An Ohio Supreme Court justice has refused an abortion clinic's demands that she recuse herself from a case that will determine whether or not the clinic has to shut down for not being in compliance with a state law, simply because she spoke at a pro-life event earlier this year.
"Having reviewed the request, I find it to be without merit and will continue to participate in the case," Republican Ohio Supreme Court Justice Sharon Kennedy said Monday in response to a request by the Capital Care Network that she remove herself from its pending case against the state of Ohio, according to the Toledo Blade.
The Capital Care Network of Toledo, the last remaining abortion clinic in the town with a population of about 275,000, was ordered by the state to close its doors because it does not have an agreement with a local hospital that will make it easy to transfer patients in the case of a botched abortion or another medical emergency as mandated by a state law.
According to The Blade, Capital Care lost its emergency transfer agreement with the University of Toledo Medical Center in 2013. Although the abortion clinic found a hospital affiliated with the University of Michigan Health System in Ann Arbor willing to enter into an agreement, the state maintained that since the hospital is over 50 miles away from the clinic, it does not count as a "local" hospital.
The clinic challenged the state's position in court and received victories in not only the Lucas County Common Pleas Court but also in the 6th District Court of Appeals. The state's appeal to the Ohio Supreme Court is scheduled to be heard on Sept. 12.
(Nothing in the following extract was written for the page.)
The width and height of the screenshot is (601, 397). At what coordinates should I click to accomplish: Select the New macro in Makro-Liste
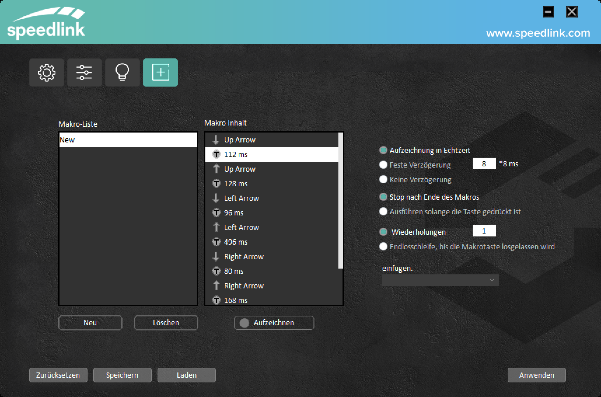point(128,140)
Last week, Capital Care's attorney, Jennifer Branch, submitted an official request for Kennedy to remove herself from the case and questioned her impartiality, pointing to her participation at the Toledo Right to Life's annual breakfast and legislative briefing in March of this year.
"The facts in the attached affidavit indicate that many individuals and groups in Ohio have reasonably questioned Justice Kennedy's impartiality regarding this case involving the license to operate a facility that provides abortions," Branch wrote in the request.
Branch argued that Kennedy's speech at the Greater Toledo Right to Life was advertised and that the event sold out. Additionally, Branch contended that both the Toledo Right to Life and the Foundation for Life have used Kennedy's participation in the event to raise money.
The Blade reports that Branch's official request came after two ethics complaints were filed by outside groups that accused Kennedy of having a conflict of interest in the case. However, the grievances were dismissed by an appointed panel.
Court rules give Kennedy the decision on whether she will remove herself from the case.
Bret Adams, a retired attorney who filed one of the ethics complaints against Justice Kennedy earlier this year, asserted in an interview with The Blade that Kennedy's refusal means that she is not adhering to "the most basic tenet of the Code of Judicial responsibility."
"No lawyer or judge in this state can represent a client or rule on cases if there is an actual conflict of interest or an appearance of a conflict of interest," Adams said. "There is an obvious conflict of interest as she has clearly shown a pro-life position with her speeches to pro-life organizations and acceptance of campaign contributions."